When paired with a prenatal, you can also up your intake with foods that are high in calcium and vitamin D, like fortified dairy products, fortified orange juice, fatty fish, egg yolks, kale and broccoli.

Not all prenatal supplements are created equal though. The amount of each nutrient contained in a prenatal vitamin can vary widely by brand. A June 2019 study published by the Journal of the American Medical Association JAMA Network Open found that while prenatal supplements do help reduce inadequate intakes of important nutrients—particularly folate and iron—they can also lead to women consuming too much. However, without the use of supplements, pregnant women would likely not take in the recommended amount of either nutrient.
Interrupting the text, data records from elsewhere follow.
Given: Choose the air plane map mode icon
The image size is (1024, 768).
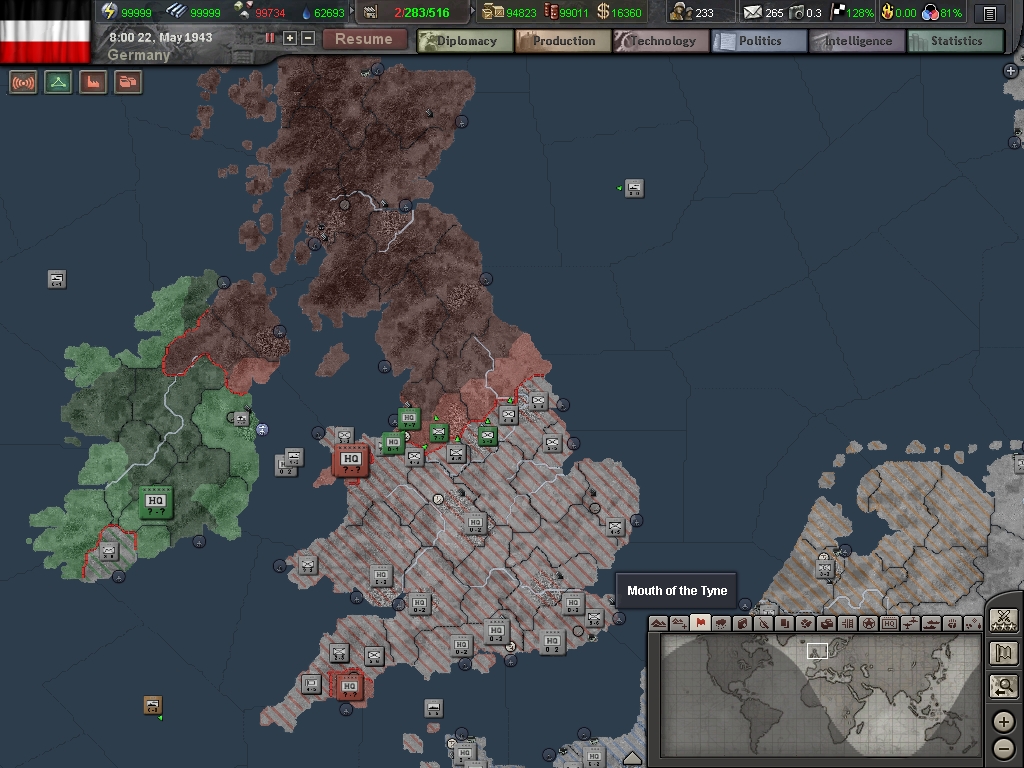Looking at the screenshot, I should (x=911, y=623).
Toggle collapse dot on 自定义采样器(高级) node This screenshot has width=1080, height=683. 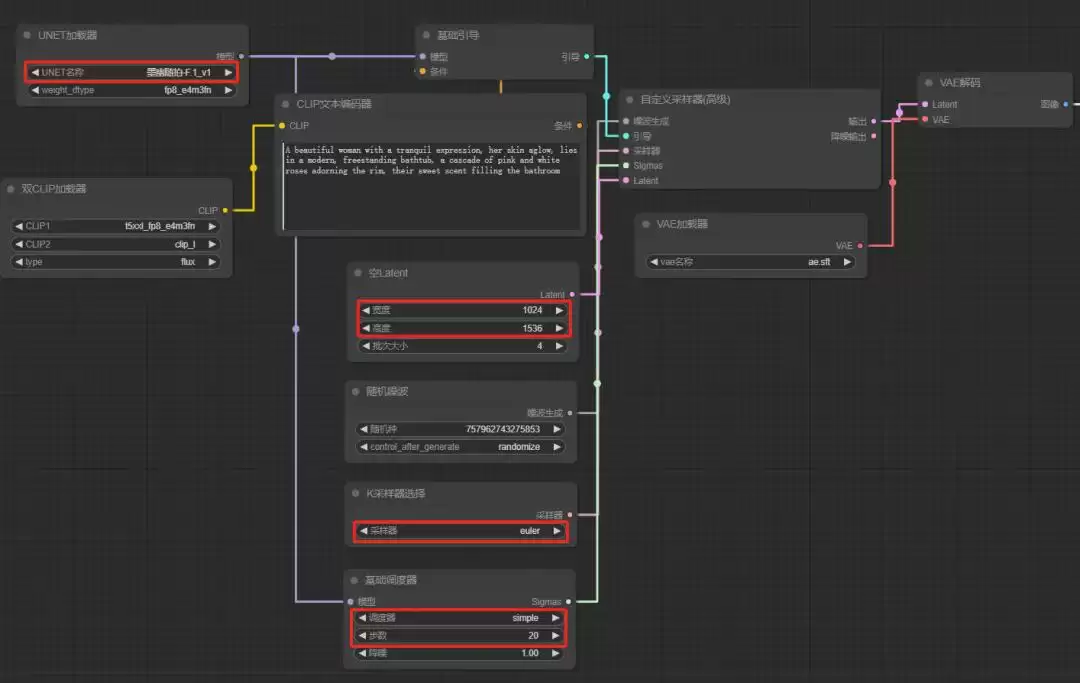630,99
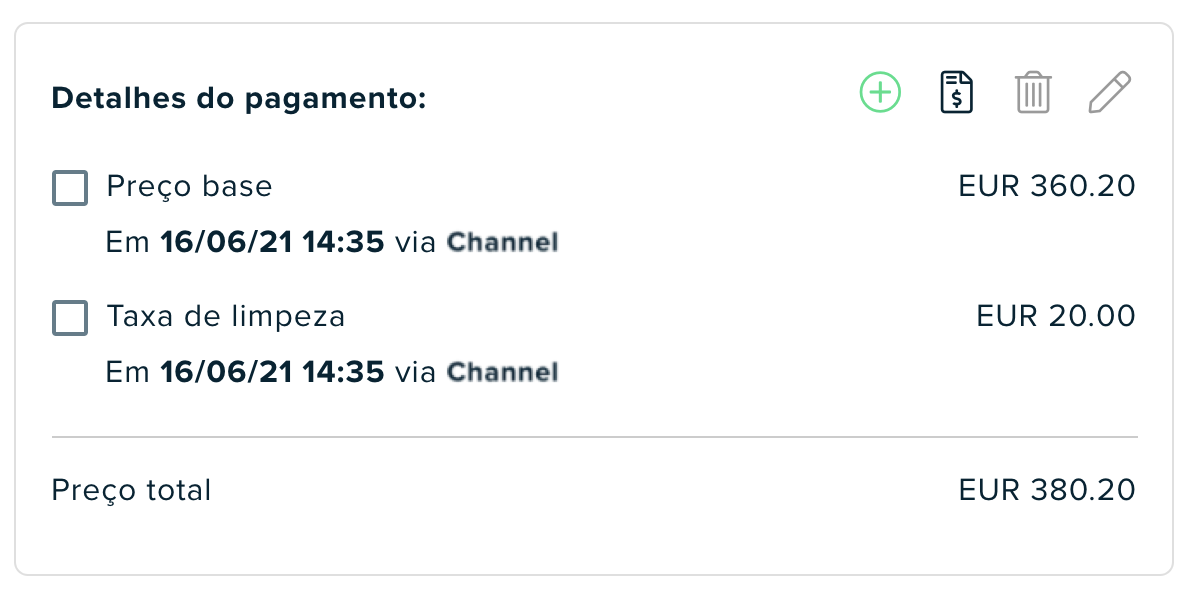Click the Detalhes do pagamento heading

tap(239, 99)
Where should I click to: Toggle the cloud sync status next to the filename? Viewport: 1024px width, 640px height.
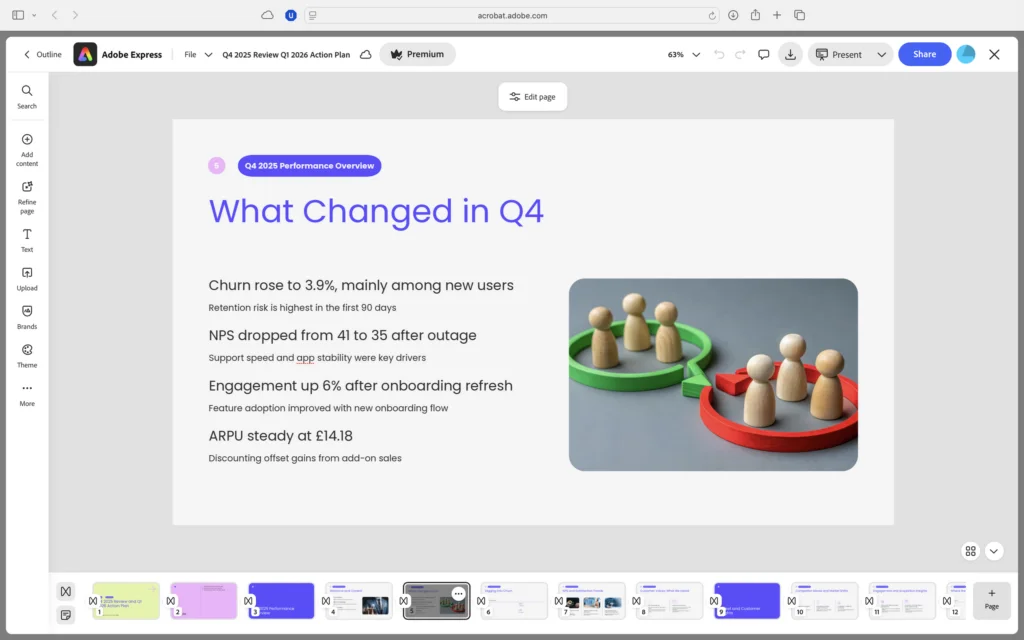coord(365,54)
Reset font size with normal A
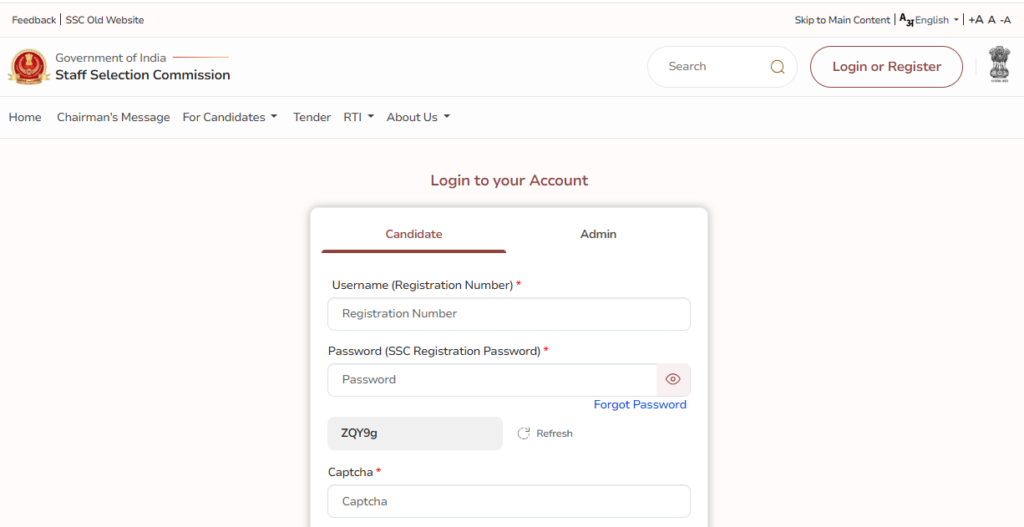Viewport: 1024px width, 527px height. tap(991, 20)
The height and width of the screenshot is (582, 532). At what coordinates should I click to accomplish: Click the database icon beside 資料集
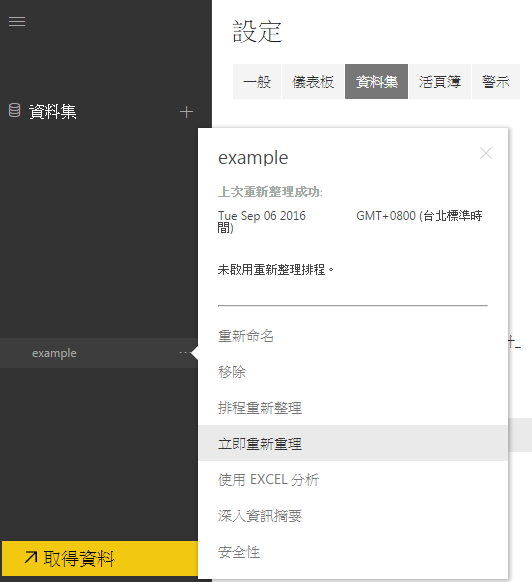(x=14, y=111)
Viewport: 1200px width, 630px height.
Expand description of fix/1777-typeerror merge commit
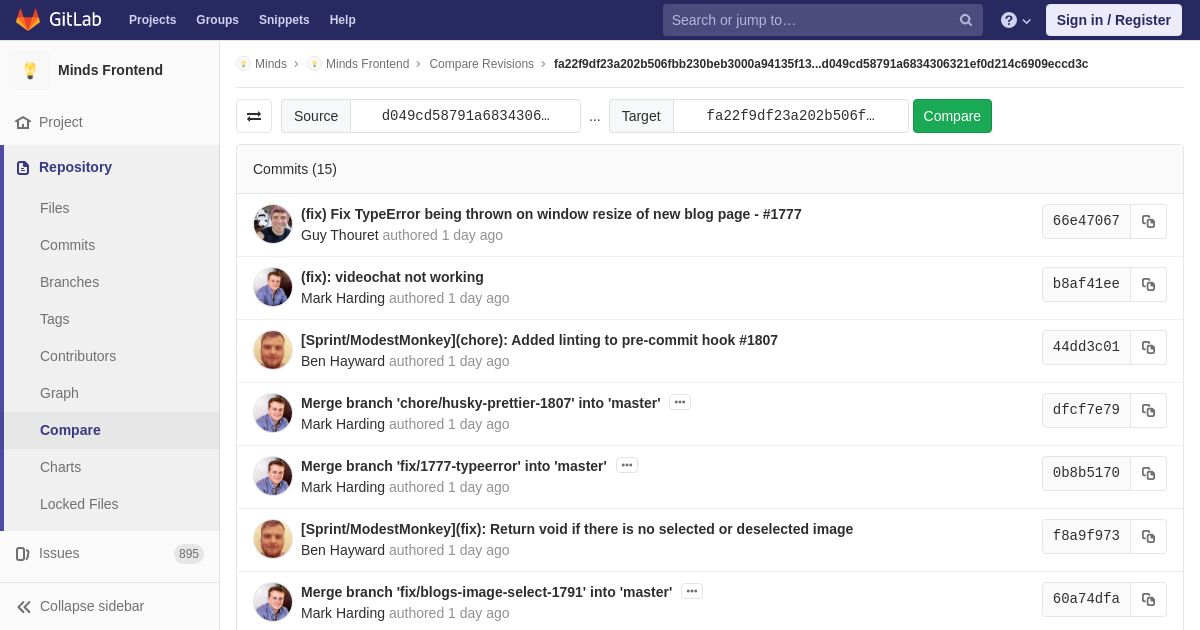pyautogui.click(x=627, y=465)
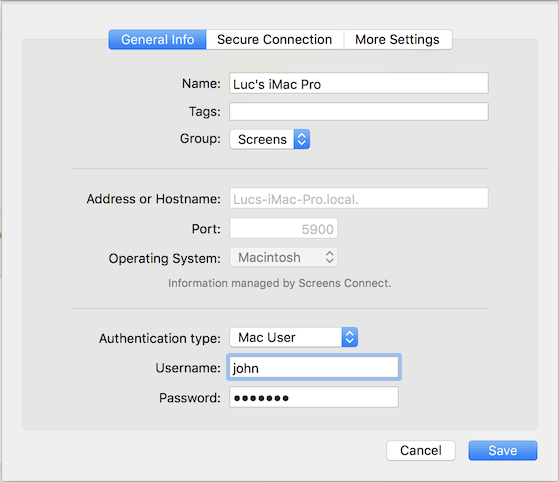The width and height of the screenshot is (559, 482).
Task: Click the blue chevron on Authentication type
Action: pos(350,337)
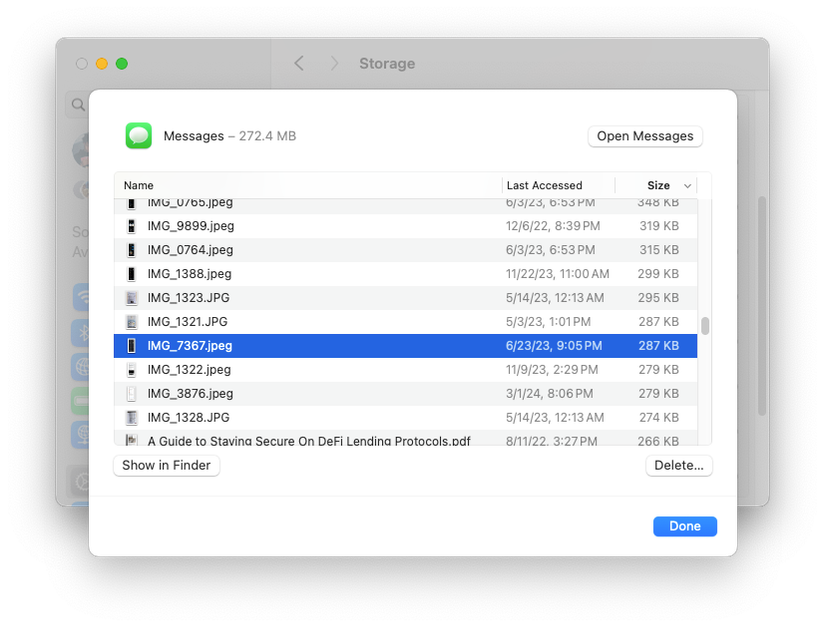Select the Bluetooth icon in the sidebar
Screen dimensions: 825x630
pos(82,333)
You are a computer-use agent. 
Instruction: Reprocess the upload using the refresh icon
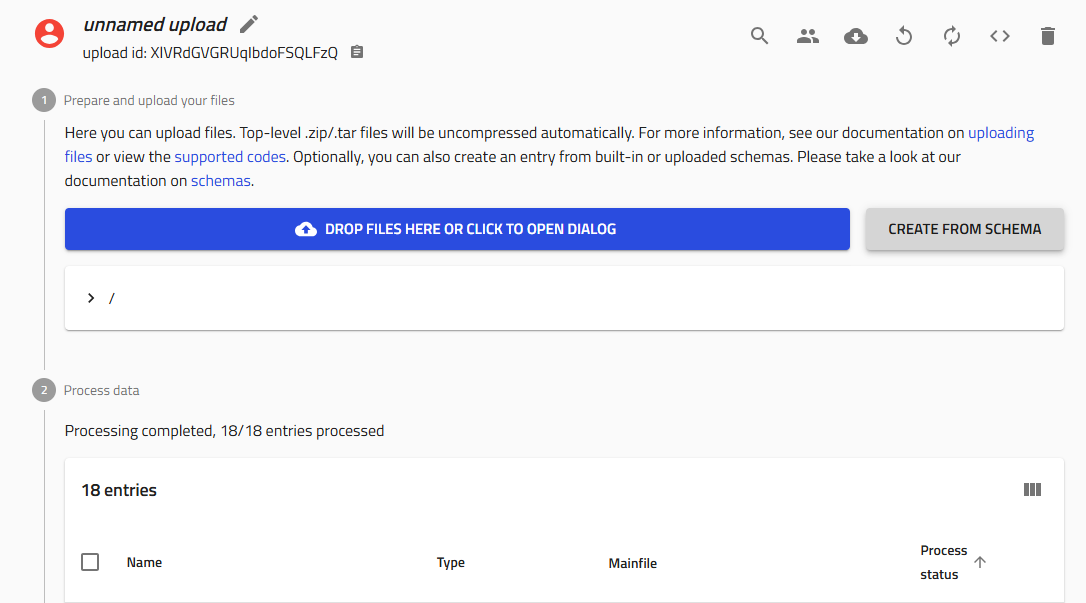[x=951, y=35]
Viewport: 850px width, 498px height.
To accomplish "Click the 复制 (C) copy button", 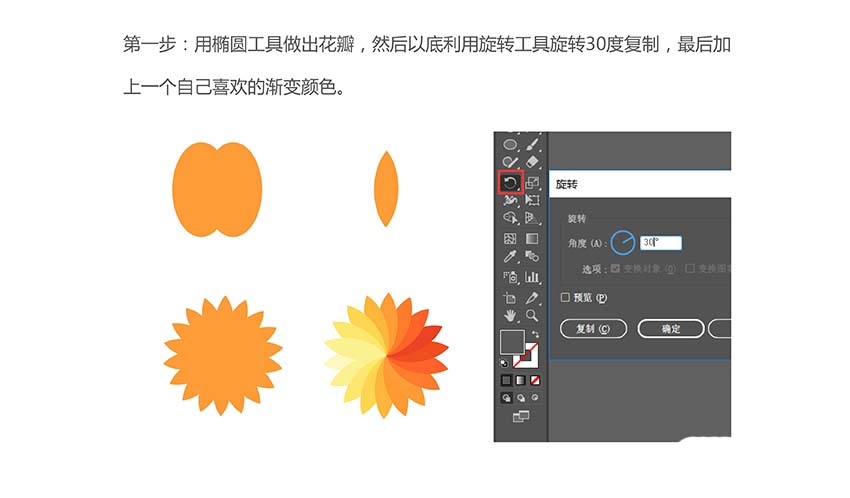I will click(593, 329).
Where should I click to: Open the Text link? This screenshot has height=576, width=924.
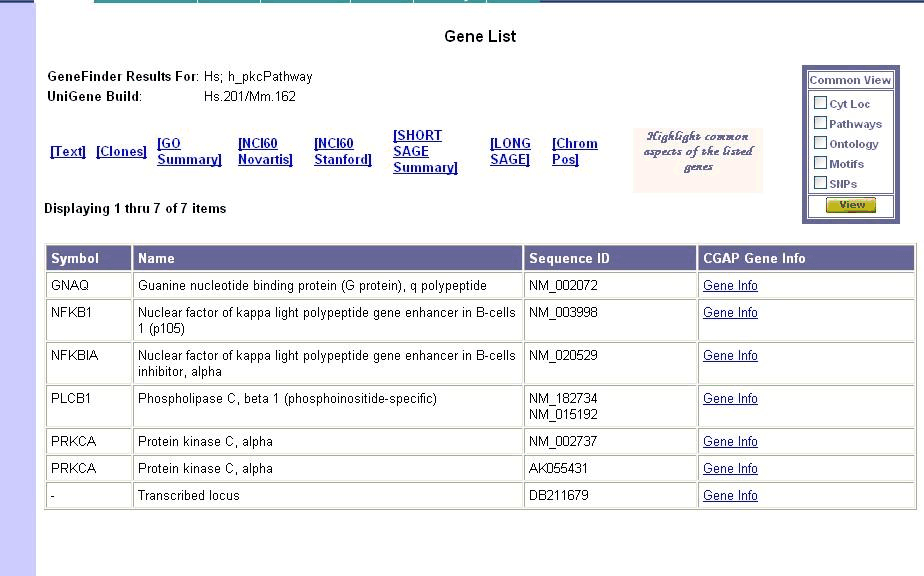point(68,152)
Researchers suggest that guidance should be provided to pregnant women about selecting a supplement with a responsible formulation, along with nutritional and dietary recommendations.

Are there side effects to prenatal vitamins?
According to Freund, most women don’t experience serious side effects from prenatal vitamins. “Sometimes people have trouble swallowing pills,” she says. “Or, if they have bad nausea, especially in the first trimester, they may have an aversion to their prenatal vitamins.”

Other women may experience constipation, often due to the high amount of iron in prenatal vitamins. Drinking plenty of fluids, exercising, taking your vitamin at night and adding fiber to your diet can provide relief for some women.

However, some women may still experience discomfort. “For those patients, we recommend prenatal gummy vitamins,” she says. Since gummy vitamins often lack calcium and iron, women may need to take in additional amounts of those nutrients within their diet or through other supplements.

It is possible to take too many vitamins, which could result in vitamin toxicity. If you’re planning to conceive or already pregnant, be sure to talk to your healthcare provider before starting any vitamins, as well as mentioning any other supplements you already take. Use prenatal vitamins only as directed, typically once daily.

Remember: If you’re pregnant or trying to become pregnant, a prenatal vitamin should be a part of your daily routine. If you’re not sure which prenatal is right for you or have any questions about your diet, talk to your healthcare provider. But remember, a vitamin or supplement is never substitution for a complete and healthy diet.

“Having a healthy, balanced diet and staying adequately hydrated will lay the groundwork for a healthy, happy baby,” says Freund. 

Medically reviewed and updated in June 2019.